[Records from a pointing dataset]
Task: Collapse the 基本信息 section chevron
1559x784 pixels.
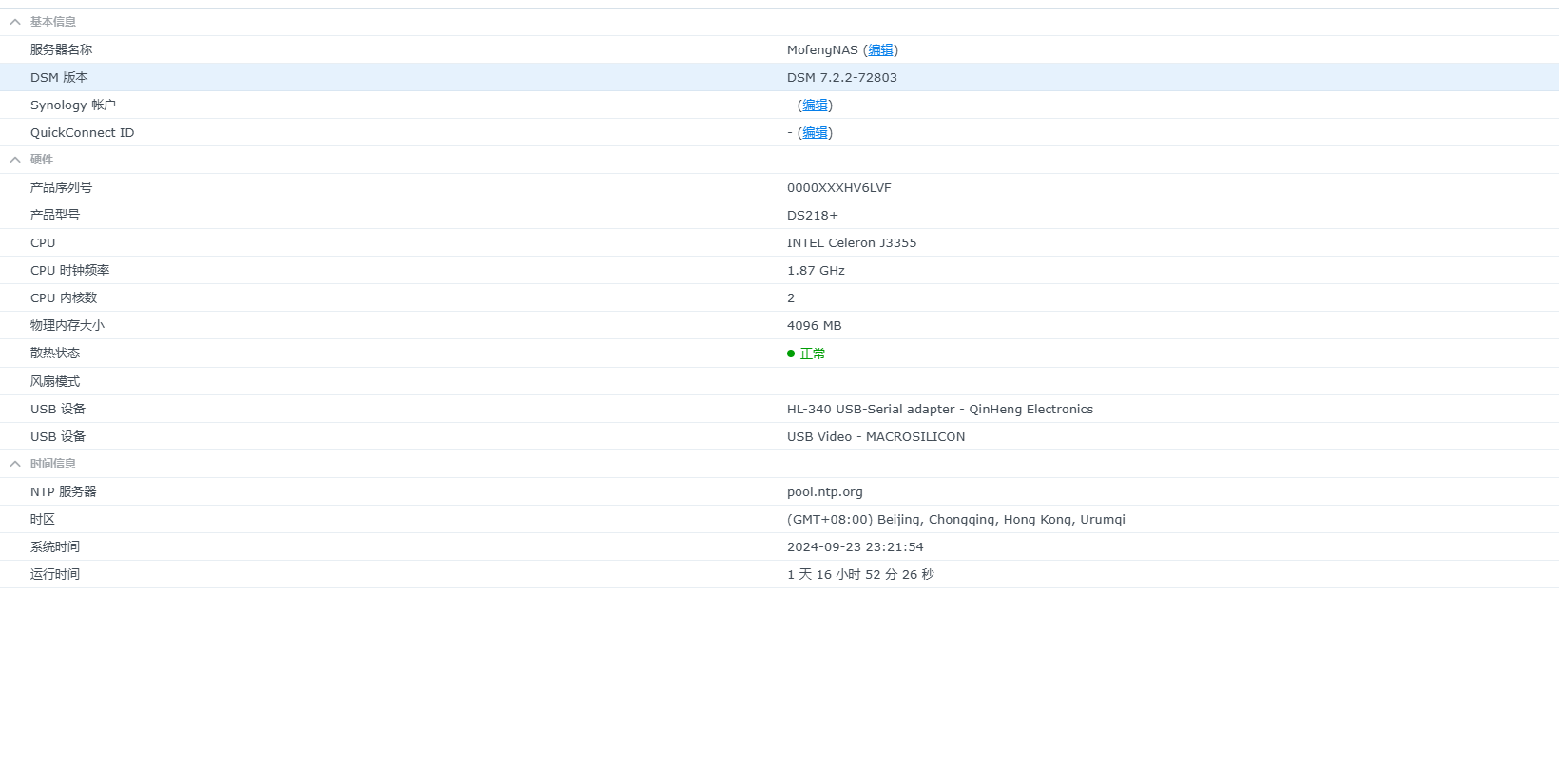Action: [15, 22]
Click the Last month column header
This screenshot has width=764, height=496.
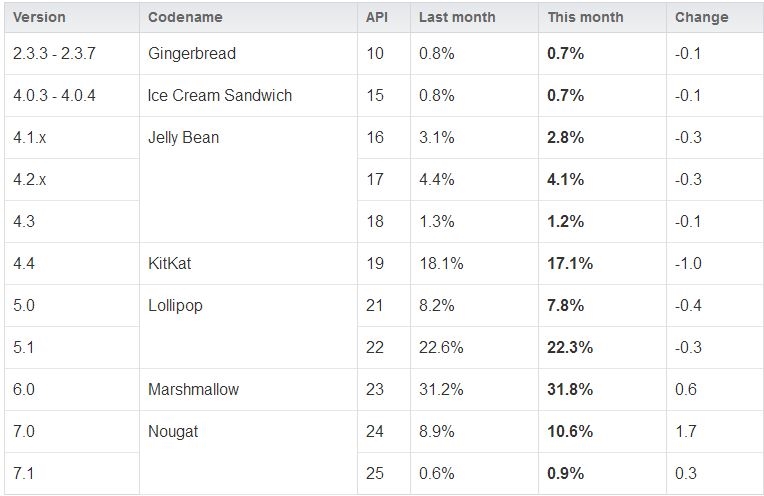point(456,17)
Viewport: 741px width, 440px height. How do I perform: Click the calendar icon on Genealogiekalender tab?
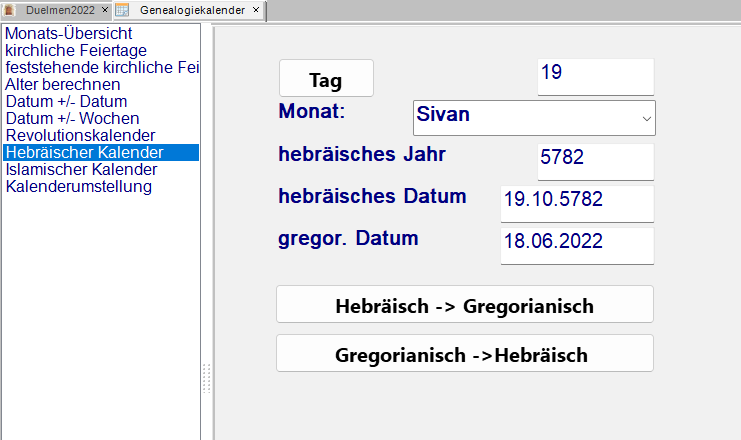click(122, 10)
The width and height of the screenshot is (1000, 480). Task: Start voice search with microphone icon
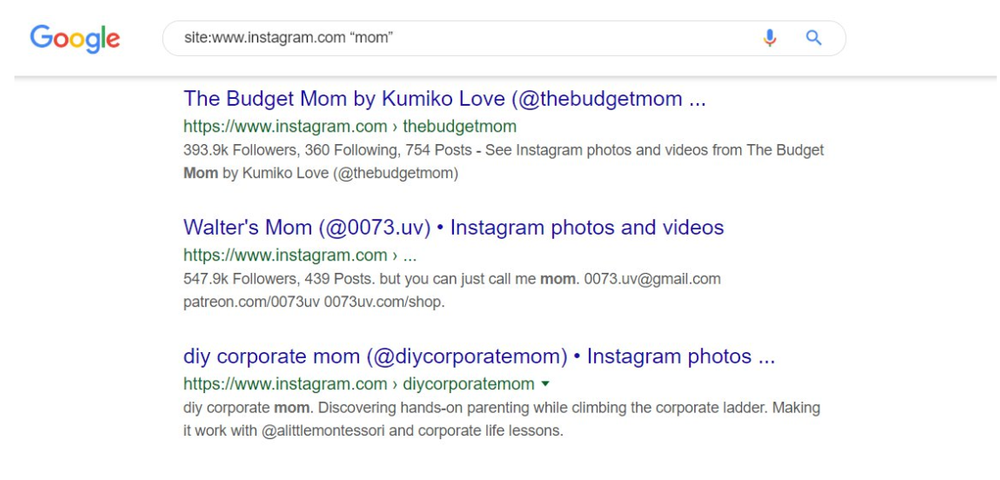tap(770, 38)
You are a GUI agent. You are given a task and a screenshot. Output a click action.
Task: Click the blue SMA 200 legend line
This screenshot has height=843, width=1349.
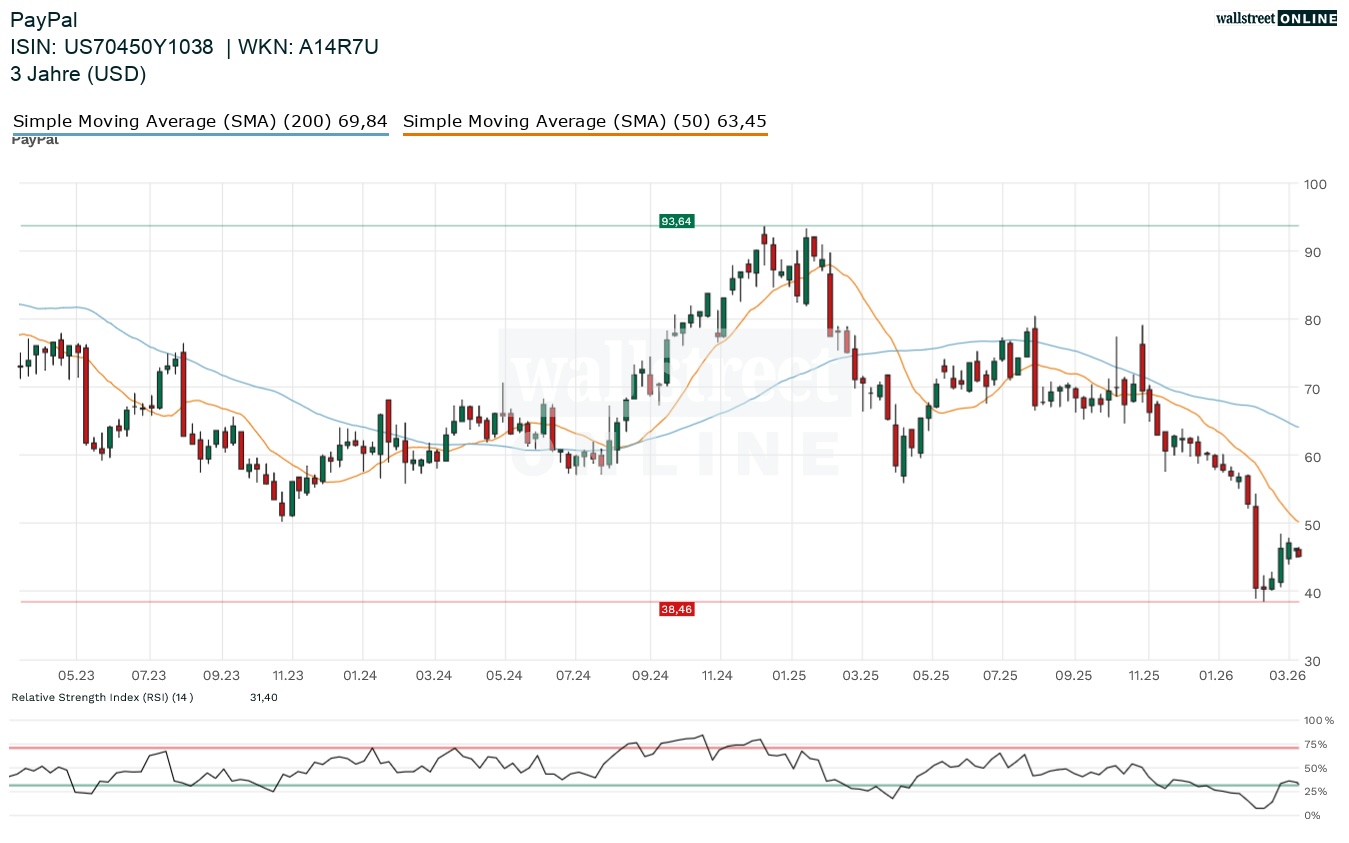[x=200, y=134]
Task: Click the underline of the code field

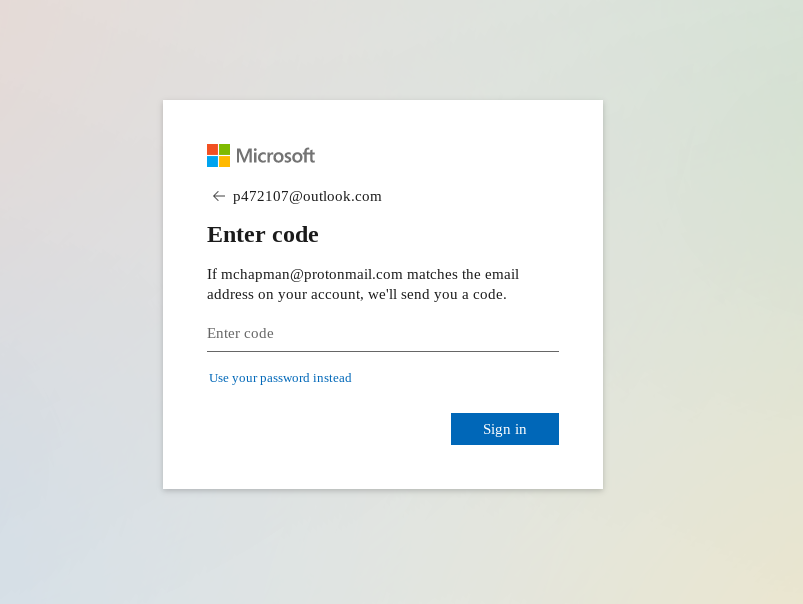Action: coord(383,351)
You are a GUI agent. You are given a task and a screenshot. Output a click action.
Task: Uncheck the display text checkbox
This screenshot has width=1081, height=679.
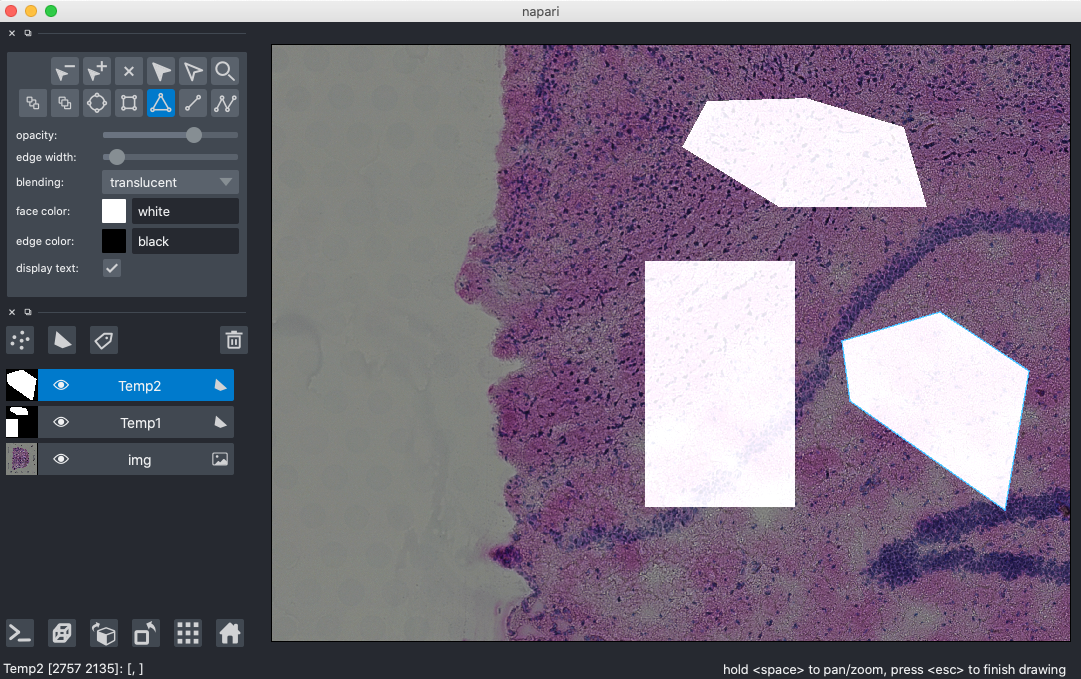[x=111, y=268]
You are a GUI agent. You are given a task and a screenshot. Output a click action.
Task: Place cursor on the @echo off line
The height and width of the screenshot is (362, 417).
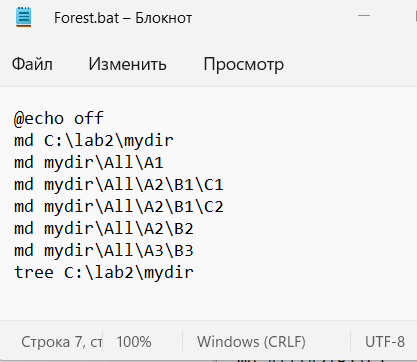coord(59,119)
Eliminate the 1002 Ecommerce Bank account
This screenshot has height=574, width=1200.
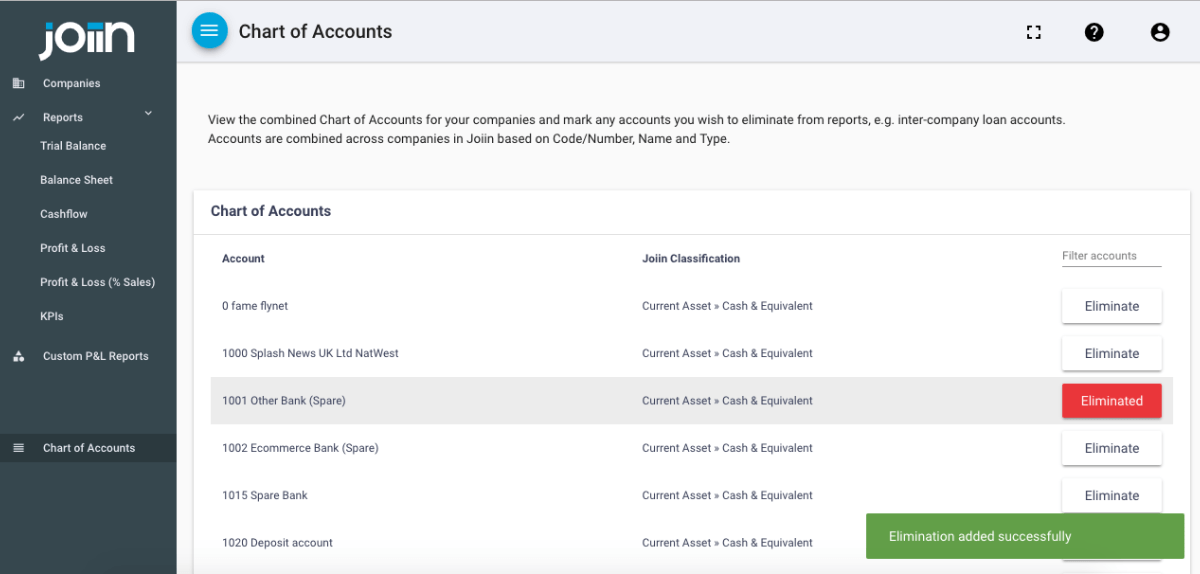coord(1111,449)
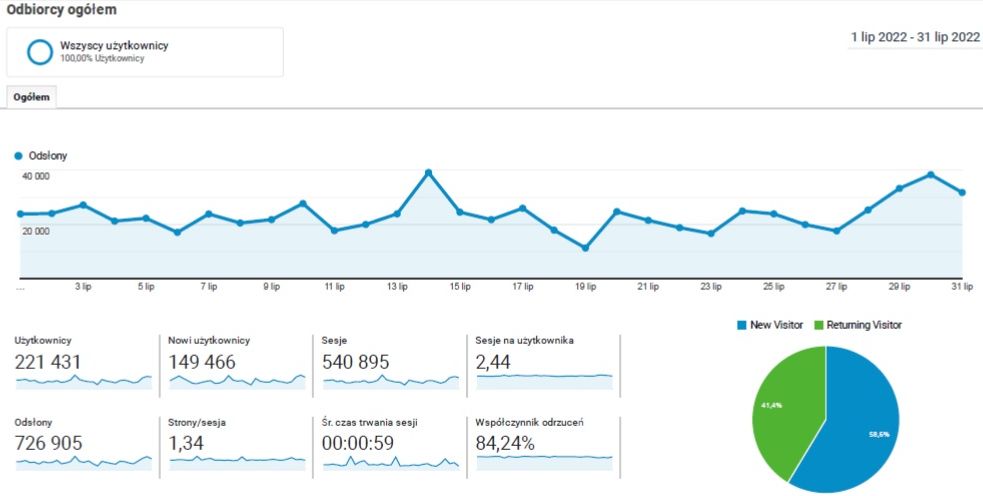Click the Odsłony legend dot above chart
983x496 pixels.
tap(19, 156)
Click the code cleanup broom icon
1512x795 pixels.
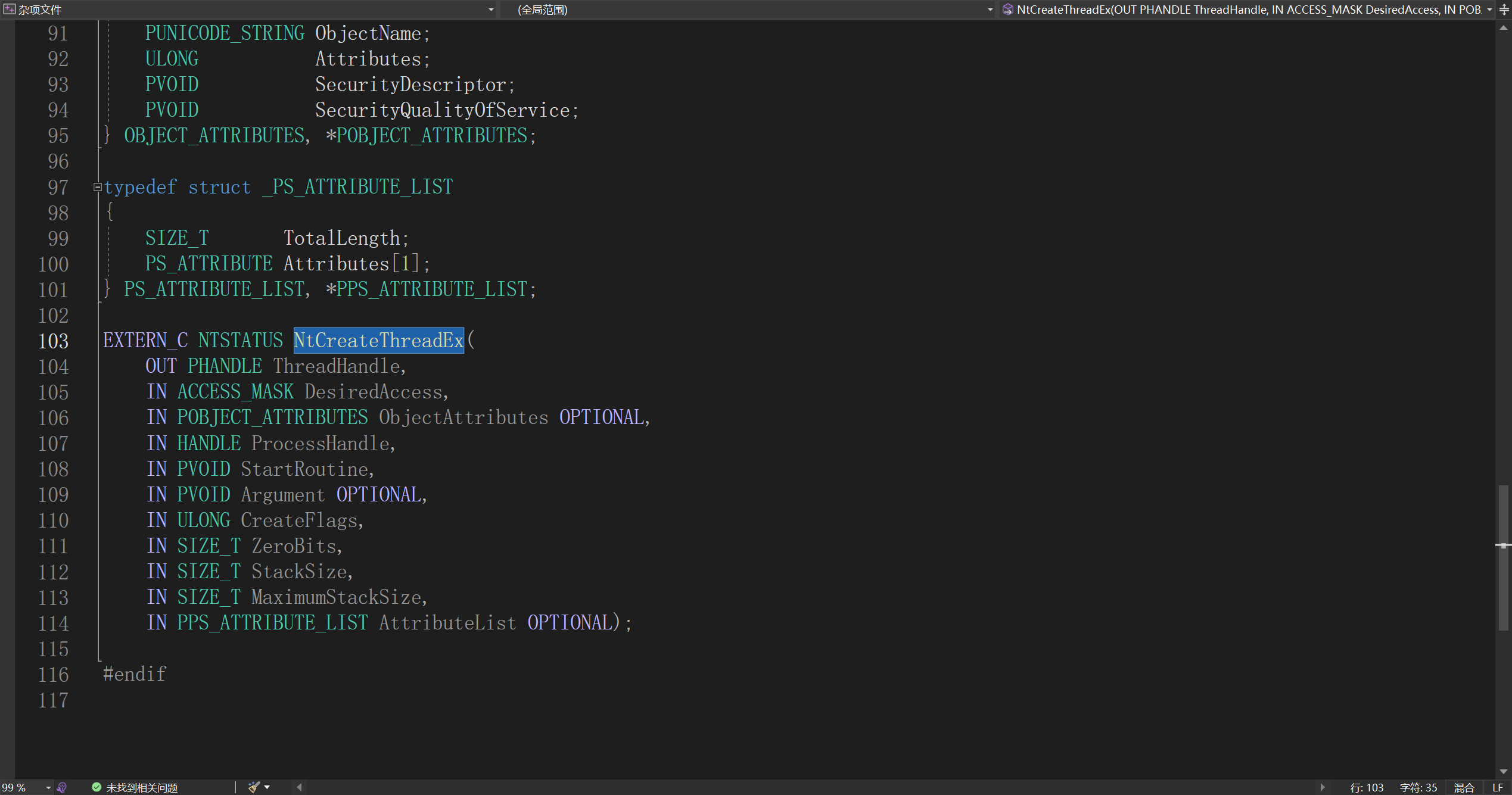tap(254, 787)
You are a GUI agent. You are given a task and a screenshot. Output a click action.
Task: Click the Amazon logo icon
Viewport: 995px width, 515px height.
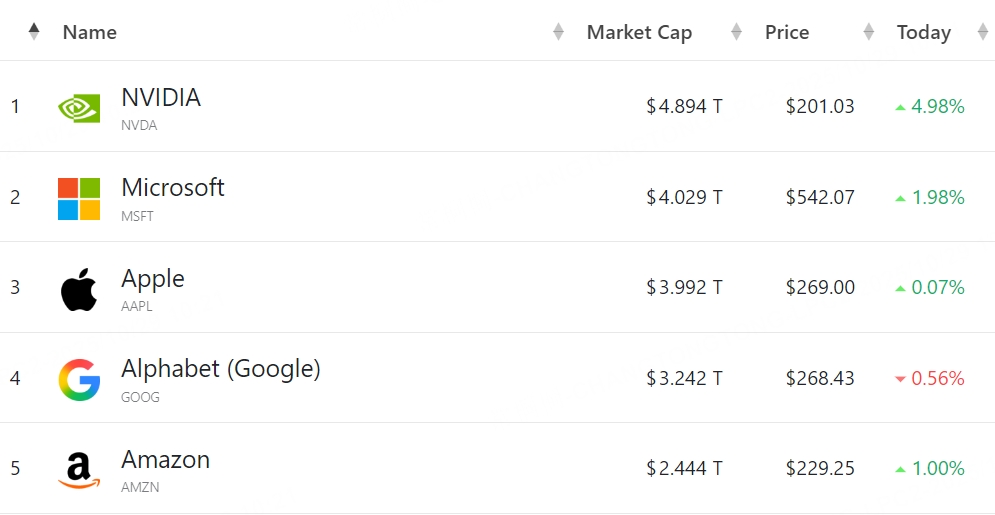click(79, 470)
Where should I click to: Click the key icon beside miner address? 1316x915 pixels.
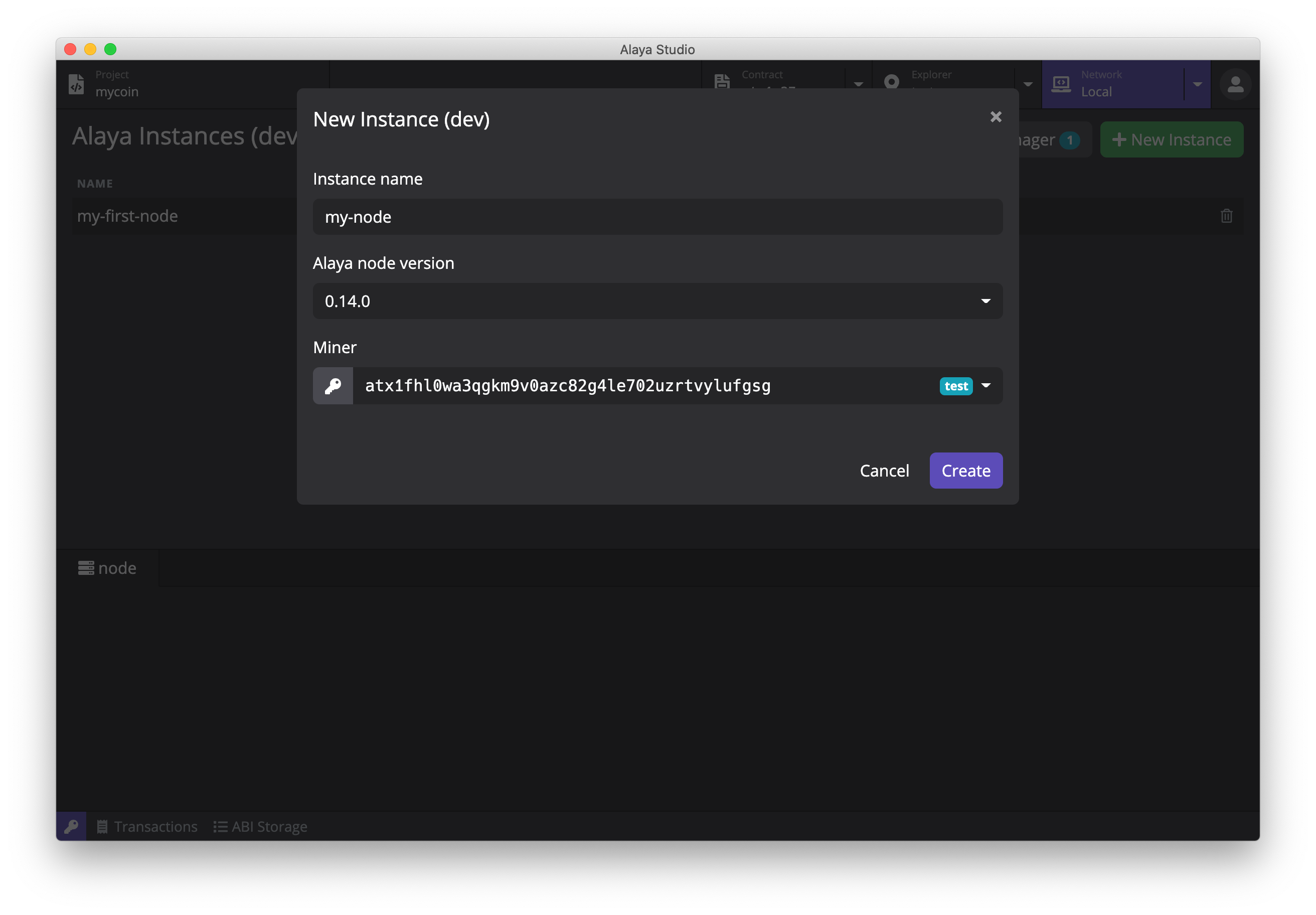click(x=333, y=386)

§ **TASK**
Pick out every line of the records above that contains the string "This", matching case exactly.

§ **FINAL RESULT**
This screenshot has width=764, height=496.
This screenshot has height=843, width=1349.
This screenshot has width=1081, height=679.
This screenshot has height=574, width=1200.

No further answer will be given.